Yuji Sugimoto, the Japan head of Bain Capital, said the JPY2trn yen (£13.7bn, $18bn) deal Toshiba agreed to last month with a consortium led by Bain will go ahead despite Western Digital's efforts to stop it through litigation.

He told reporters at a Tokyo hotel that Western Digital remains an important partner, and a speedy resolution will benefit both sides. He declined to elaborate, saying litigation was ongoing.

"Even partners may develop differences," Sugimoto said.

The consortium aims to list the NAND flash-memory SanDisk joint venture business on the Tokyo Stock Exchange within several years, Sugimoto said.

Tokyo-based Toshiba, suffering massive losses over its nuclear business, sorely needs the sale to survive. Its US nuclear operations at Westinghouse Electric Co. filed for bankruptcy earlier this year.

Sugimoto promised to protect jobs at the memory business, noting that the basic management there now will stay, and new workers will be hired to keep up with technological advances.

Competition from Samsung of South Korea is a major threat, he acknowledged, and not falling behind in technology remains critical.

"It is a fantastic company," Sugimoto said of Toshiba's memory business.

Additional investments are planned at several billion dollars a year, mainly through the cash generated from the operations, he added.

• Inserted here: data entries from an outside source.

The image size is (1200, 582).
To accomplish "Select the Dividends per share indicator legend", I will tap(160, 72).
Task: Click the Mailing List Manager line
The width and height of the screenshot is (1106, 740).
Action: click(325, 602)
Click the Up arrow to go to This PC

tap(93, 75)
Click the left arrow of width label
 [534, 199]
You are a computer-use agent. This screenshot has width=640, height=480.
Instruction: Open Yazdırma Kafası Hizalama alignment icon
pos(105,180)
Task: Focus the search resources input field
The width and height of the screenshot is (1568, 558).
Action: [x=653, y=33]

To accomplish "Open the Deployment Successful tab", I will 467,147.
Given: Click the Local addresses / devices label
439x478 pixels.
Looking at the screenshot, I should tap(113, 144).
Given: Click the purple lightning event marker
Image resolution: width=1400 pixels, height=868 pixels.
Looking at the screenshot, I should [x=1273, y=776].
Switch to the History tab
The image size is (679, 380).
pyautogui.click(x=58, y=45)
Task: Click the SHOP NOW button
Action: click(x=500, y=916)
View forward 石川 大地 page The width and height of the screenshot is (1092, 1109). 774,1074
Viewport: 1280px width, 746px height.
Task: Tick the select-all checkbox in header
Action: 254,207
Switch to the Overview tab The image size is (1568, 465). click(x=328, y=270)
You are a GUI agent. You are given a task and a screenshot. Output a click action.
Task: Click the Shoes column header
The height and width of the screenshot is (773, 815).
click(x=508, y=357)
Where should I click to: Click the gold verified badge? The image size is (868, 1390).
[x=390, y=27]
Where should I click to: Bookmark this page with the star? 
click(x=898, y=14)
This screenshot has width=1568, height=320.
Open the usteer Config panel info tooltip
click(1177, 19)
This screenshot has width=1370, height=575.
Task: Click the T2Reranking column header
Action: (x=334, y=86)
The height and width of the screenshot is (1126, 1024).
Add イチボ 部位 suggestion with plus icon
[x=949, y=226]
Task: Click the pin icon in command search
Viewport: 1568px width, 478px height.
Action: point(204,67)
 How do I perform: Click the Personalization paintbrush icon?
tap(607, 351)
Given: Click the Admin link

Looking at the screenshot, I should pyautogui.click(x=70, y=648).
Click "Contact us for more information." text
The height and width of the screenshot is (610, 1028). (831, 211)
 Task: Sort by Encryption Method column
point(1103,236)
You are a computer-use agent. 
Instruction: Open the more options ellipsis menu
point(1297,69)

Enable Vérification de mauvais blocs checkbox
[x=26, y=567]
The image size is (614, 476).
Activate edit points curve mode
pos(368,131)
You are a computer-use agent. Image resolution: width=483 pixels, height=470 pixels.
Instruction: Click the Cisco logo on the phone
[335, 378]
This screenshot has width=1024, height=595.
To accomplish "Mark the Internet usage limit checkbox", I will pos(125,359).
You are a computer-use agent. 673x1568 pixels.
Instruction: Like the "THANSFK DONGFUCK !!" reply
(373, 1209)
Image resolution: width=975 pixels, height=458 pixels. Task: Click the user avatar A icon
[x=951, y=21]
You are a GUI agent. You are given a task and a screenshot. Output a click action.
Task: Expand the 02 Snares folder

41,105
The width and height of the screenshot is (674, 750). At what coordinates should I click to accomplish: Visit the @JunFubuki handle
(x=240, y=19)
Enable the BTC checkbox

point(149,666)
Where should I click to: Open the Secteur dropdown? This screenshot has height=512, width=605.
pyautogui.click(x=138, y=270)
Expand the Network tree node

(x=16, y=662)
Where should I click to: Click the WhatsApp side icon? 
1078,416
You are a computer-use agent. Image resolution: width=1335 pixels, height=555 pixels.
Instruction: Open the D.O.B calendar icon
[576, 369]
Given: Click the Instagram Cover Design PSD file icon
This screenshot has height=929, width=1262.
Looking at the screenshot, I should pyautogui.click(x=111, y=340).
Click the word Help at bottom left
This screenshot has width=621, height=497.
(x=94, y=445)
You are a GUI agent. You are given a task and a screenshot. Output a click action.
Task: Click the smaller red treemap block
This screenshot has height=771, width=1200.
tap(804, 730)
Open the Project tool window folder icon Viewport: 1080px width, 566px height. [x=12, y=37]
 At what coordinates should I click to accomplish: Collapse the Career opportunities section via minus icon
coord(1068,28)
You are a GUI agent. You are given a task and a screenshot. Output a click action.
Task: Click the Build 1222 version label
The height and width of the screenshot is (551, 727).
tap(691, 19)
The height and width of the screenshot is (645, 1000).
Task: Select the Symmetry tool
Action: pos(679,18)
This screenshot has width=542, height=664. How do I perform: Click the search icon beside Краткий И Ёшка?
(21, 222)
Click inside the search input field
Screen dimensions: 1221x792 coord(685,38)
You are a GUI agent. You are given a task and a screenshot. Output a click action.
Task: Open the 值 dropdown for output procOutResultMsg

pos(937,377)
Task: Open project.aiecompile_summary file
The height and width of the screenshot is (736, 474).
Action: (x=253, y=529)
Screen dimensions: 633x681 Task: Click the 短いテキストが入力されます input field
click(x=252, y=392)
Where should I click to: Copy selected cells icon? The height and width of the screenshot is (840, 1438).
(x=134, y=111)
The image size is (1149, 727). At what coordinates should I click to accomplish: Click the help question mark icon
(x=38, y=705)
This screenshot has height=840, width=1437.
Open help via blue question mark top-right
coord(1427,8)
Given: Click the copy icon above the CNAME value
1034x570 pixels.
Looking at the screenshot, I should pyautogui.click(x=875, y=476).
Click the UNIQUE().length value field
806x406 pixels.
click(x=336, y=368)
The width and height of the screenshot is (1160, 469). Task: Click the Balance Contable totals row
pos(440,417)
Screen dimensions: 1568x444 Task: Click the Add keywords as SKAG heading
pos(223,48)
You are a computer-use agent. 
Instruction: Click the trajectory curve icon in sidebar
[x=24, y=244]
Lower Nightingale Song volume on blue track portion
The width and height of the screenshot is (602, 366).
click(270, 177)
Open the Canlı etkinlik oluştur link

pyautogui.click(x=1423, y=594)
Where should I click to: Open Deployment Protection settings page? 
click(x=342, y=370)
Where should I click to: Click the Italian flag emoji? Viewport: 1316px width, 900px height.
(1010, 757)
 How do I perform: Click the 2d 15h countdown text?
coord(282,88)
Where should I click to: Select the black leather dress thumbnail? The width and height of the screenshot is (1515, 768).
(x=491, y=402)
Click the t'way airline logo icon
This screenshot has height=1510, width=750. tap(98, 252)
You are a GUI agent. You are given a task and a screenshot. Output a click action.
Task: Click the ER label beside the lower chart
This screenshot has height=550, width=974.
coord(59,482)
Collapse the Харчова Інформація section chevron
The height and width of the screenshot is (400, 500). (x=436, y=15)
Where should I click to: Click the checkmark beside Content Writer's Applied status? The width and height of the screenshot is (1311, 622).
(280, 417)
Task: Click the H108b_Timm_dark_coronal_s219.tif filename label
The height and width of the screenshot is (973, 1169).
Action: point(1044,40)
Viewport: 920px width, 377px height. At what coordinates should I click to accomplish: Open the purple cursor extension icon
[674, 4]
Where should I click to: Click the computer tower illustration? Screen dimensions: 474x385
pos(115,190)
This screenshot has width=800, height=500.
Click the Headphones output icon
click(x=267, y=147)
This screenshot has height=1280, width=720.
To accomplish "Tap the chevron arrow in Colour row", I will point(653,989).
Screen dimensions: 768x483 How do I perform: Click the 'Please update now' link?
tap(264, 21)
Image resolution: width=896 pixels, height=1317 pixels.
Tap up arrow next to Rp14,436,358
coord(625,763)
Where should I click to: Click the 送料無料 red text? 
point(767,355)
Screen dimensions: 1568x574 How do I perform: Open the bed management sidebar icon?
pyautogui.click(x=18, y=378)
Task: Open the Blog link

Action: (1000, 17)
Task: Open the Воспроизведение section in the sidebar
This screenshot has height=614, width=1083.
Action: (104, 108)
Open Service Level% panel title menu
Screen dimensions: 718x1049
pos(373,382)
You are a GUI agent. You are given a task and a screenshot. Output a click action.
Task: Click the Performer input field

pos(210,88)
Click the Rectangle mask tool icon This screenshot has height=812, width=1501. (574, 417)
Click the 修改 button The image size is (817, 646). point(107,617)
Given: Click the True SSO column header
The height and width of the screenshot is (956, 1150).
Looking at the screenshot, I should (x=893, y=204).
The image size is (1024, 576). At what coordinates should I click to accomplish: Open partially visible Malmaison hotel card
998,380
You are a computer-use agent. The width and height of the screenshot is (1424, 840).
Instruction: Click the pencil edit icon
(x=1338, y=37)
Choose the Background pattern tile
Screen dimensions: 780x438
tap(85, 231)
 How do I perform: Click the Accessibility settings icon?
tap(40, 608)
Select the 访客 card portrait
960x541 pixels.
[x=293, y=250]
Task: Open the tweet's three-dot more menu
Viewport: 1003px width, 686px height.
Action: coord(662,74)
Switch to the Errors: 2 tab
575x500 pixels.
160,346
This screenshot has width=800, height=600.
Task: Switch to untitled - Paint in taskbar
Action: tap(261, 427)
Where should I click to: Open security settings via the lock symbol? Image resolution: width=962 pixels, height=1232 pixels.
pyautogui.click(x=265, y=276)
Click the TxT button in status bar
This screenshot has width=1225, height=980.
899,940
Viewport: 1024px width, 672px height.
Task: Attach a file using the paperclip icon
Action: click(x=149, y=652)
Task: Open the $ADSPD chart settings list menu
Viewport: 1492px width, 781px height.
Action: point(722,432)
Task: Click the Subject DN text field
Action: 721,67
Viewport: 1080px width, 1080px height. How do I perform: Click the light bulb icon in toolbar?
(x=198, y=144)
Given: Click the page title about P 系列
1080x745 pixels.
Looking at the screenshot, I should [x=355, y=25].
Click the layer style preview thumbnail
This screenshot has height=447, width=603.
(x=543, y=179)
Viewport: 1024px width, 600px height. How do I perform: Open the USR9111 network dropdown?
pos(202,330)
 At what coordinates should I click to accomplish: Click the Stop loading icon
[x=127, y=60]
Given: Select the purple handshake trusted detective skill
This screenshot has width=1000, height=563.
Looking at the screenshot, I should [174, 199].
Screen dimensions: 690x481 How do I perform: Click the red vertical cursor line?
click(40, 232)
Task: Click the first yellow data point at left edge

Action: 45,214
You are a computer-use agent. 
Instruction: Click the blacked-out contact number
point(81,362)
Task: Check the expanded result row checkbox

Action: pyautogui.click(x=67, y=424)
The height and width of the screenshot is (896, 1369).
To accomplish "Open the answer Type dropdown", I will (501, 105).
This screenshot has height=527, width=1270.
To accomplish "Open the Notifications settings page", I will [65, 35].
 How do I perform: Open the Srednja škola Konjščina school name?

Bain's consortium includes Apple, which Sugimoto said was a major customer as well as a partner, and Dell Technologies Capital as US investors. They will not acquire common stock or voting rights over the business.

Other participants in the consortium include SK Hynix of South Korea, which will invest JPY395bn.

Japanese companies will hold 50.1% of the common stock in the consortium's special company, as Toshiba will be investing JPY350bn and medical technology company Hoya Corp will invest JPY27bn.

The share transfer is to close by the end of March next year, according to Bain Capital and Toshiba.

Toshiba Memory will also receive another JPY600bn in financing from banks.

Toshiba's massive red ink began with reactors it has been building in the US which are still unfinished, partly because of beefed-up safety regulations following the 2011 Fukushima nuclear disaster in northeastern Japan.

Toshiba's earnings reports initially failed to get endorsements from its auditors, but the auditors signed off in August.